I don't remember when for the first time, but I know her say this when I started to know language. May be she told me this before my teachers said in their loud voices. And, perhaps she said in calm, unirritating voice to make me feel for long that it was the secret of life. “Wear an old coat but buy a new book”, she said. She, my mother.
She does not know who said this at first. She does not, and needs not, bother to, either. Time on, I learnt through my teachers that it was a popular saying by H D Thoreau, overused to turn a cliché. And, later I surmised that she, my mother, learned it through my father who is a teacher. And I assume he gave her some classes on this particular topic so as to keep us children from crying for new clothes. It was only in festivals that I got new clothes without bargain, uniforms let aside. When it was for books, however, I don't remember her letting me down. Interesting enough, I don't remember much asking her for money to buy books, given the not-so-reading boy I was. And, for heaven's sake it never came to me to buy fabrics with the money mother gave me to buy books, the trade my sister was a master in.
It was already very late, I must say, that I could convince her that what she meant by saying me to buy new books instead of new clothes was wrong. One day, I said to her, “Mother, what you are telling me since my childhood is not wrong in its entirety, but the way you interpret it is wrong”. She jerked, “How can I be wrong since I know it as right for years?”. “A person, while making his theory, says right, but with time, and with several interpretations, the meaning gets deviated”, I said to her in a calm voice like hers, adding “People misinterpret it in a way that suits their interest, and the person who fed you this cliché had his own interest. And it is up to you to demolish the pillars of high-sounding notions once you are aware of its drawbacks”. And, knowing that she, at least was going to listen to what I had to say, I started blabbing my own interpretation.

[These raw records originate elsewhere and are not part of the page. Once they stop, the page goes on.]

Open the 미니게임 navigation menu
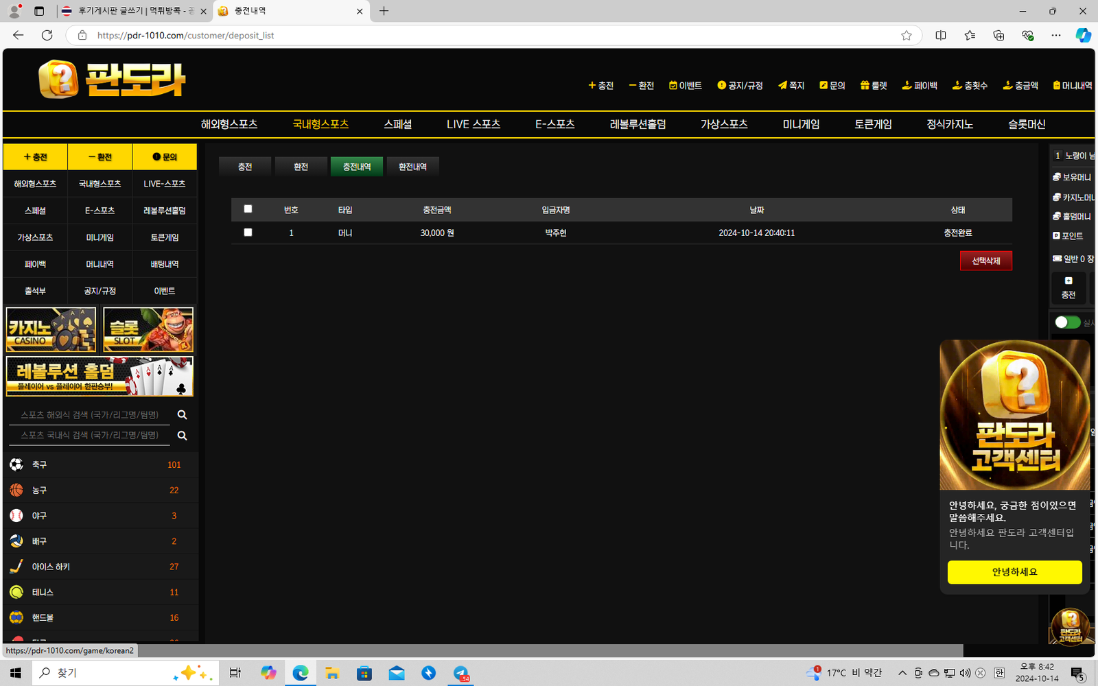The image size is (1098, 686). 801,124
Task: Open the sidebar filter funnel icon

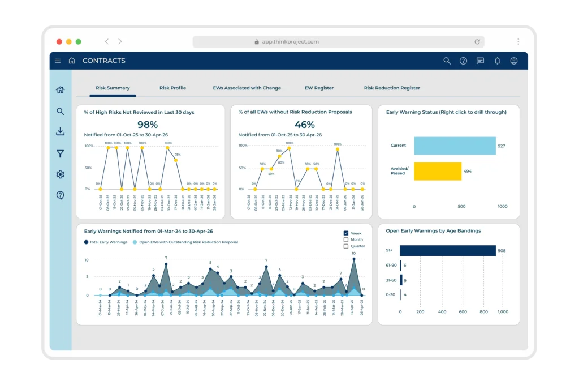Action: point(60,153)

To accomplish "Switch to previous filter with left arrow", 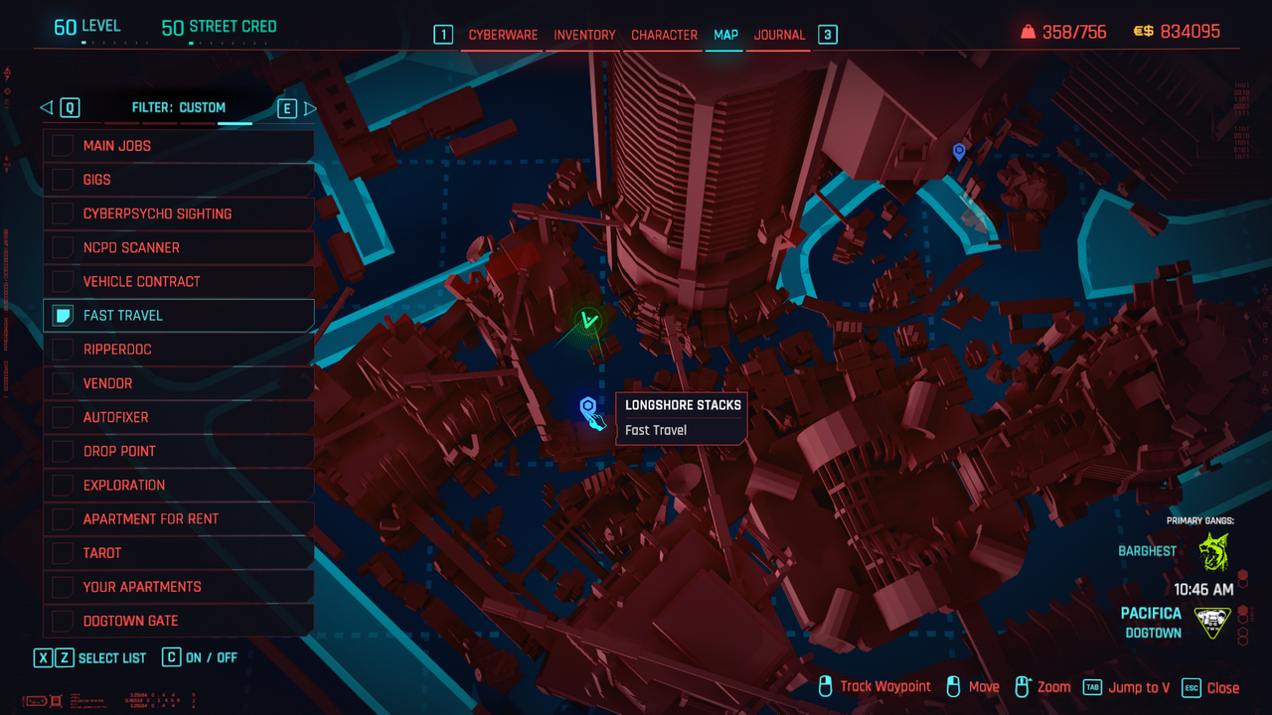I will 46,108.
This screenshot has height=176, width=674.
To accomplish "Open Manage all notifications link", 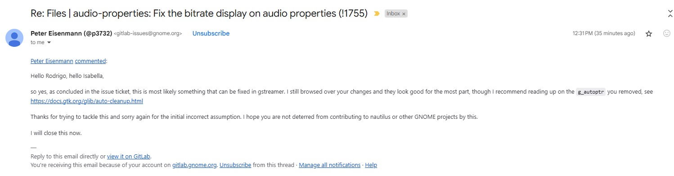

“By saying 'Wear an old coat', it doesn't mean that you should wear age-old rags chewed to holes by mice. It also does not mean that you need to wear dirty clothes with faded colors. What it actually means is that you can wear the same coat time and again. It does not make big difference how many times you wear it”, I said fluently.
I added, “And by 'Buy a new book', it does not mean 'brand new' book with gleaming pages but a different one. And that should be one which you have not read earlier. You may borrow one from the library or from a friend or even buy from a second hand shop. You can read an old book whose cover has already been stripped off”. “But”, I added a dose, “you can not wear a coat whose collar has stripped off even if it is a brand new one with blooming color”.
“Human mind always seeks for things new. Ideas new. News new. Can you listen to the same news everyday? Can you read the same story everyday? You can, if you are obliged to. In odd cases. But, your mind wants to read a different news, a different story each different day”.
“That's true”, she said.
Happy to see her nodding in apprehension, I added, “So, buying a new book is about buying a different book with different idea, text, philosophy. And wearing an old coat does not mean that you cannot wear a new coat. Borrow books, buy used ones at least, as you can not imagine buying used clothes, stinky and sweaty. Save money from what would have been spent in buying new books, and spend buying new clothes. Laddu in both hands”.
And, finally, to my utter gaiety, and as i had expected, she, my mother, announced, “Buy a new coat, read an old book”.